PIXART-α: a Transformer-based text-to-image generation model
PIXART-α: is a Transformer-based text-to-image generation model.
Its image generation quality is comparable to the current state-of-the-art image generators (such as Imagen, SDXL and Midjourney), reaching a standard close to commercial applications. Supports high-resolution image synthesis up to 1024px resolution, and the training cost is very low, it only requires 10.8% of the training time of SD v1.5.
This model aims to solve a series of common problems in the T2I field, such as misalignment between text and images, low training efficiency, and high training costs.
Compared with other large-scale T2I models, the training speed and cost of PIXART-α are greatly reduced. Specifically, it requires only 10.8% of the training time of Stable Diffusion v1.5, saving nearly $300,000 in costs, and reducing CO2 emissions by 90%. Compared to the larger SOTA model RAPHAEL, the training cost is only 1%.
Experiments show that PIXART-α performs well in terms of image quality, artistry, and semantic control.

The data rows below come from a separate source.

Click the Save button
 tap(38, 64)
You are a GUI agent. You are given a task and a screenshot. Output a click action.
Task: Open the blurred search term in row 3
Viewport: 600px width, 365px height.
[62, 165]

Projects and demos: https://pixart-alpha.github.io
Paper: https://arxiv.org/abs/2310.00426
PDF: https://arxiv.org/pdf/2310.00426.pdf…
working principle:
1. Training strategy decomposition: PIXART-α uses three independent training steps to optimize for pixel dependence, text-image alignment and image aesthetic quality respectively. This decomposition helps the model learn different aspects of features more effectively.
2. Efficient T2I Transformer: Based on the Diffusion Transformer (DiT), the model introduces a cross-attention module. These modules are used to inject textual conditions, allowing the model to generate corresponding images based on given text.
3. High information content data: For better text-image alignment, PIXART-α emphasizes the importance of concept density in text and image pairs. It uses a large visual-language model to automatically generate dense pseudo-captions to assist in the learning of text-image alignment.
Training strategy:
1. Pixel dependency learning: This is the first stage of training and focuses on how to generate pixels that are semantically coherent and reasonable in a single image.
2. Text-image alignment learning: This is the second stage of training, focusing on how to achieve accurate alignment between text concepts and images.
3. Aesthetic quality optimization: After all basic training is completed, the model further optimizes the aesthetic quality of the generated images.
Let me explain how PIXART-α works through a simple example.
Example: Generating an image of “a dog playing Frisbee in the park”
Step 1: Pixel dependency learning
At this stage, the model first tries to understand how the elements “dog,” “park,” and “frisbee” should behave in the image. It generates a basic image frame containing the underlying pixel representation of these elements.
Step 2: Text-image alignment learning
Next, the model further refines this base image to ensure that it is closely aligned with the input text “A dog plays Frisbee in the park.” For example, it adjusts the dog’s position to make sure it actually looks like it’s “in the park” and “playing Frisbee.”
Step 3: Aesthetic quality optimization
Finally, the model further refines the image, optimizing color, texture, and other visual elements to improve the overall aesthetic quality of the image.
Output:
Ultimately, the model produces a high-quality, high-resolution image of a dog playing Frisbee in a park that closely matches the input text.
Advantage:
Efficiency: Since the training strategy of the model is decomposed, it can complete these steps faster, and the training cost and time are greatly reduced compared to other models.
Customizability: Because the model is able to understand and align multiple elements related to the input text, it can produce very customized images.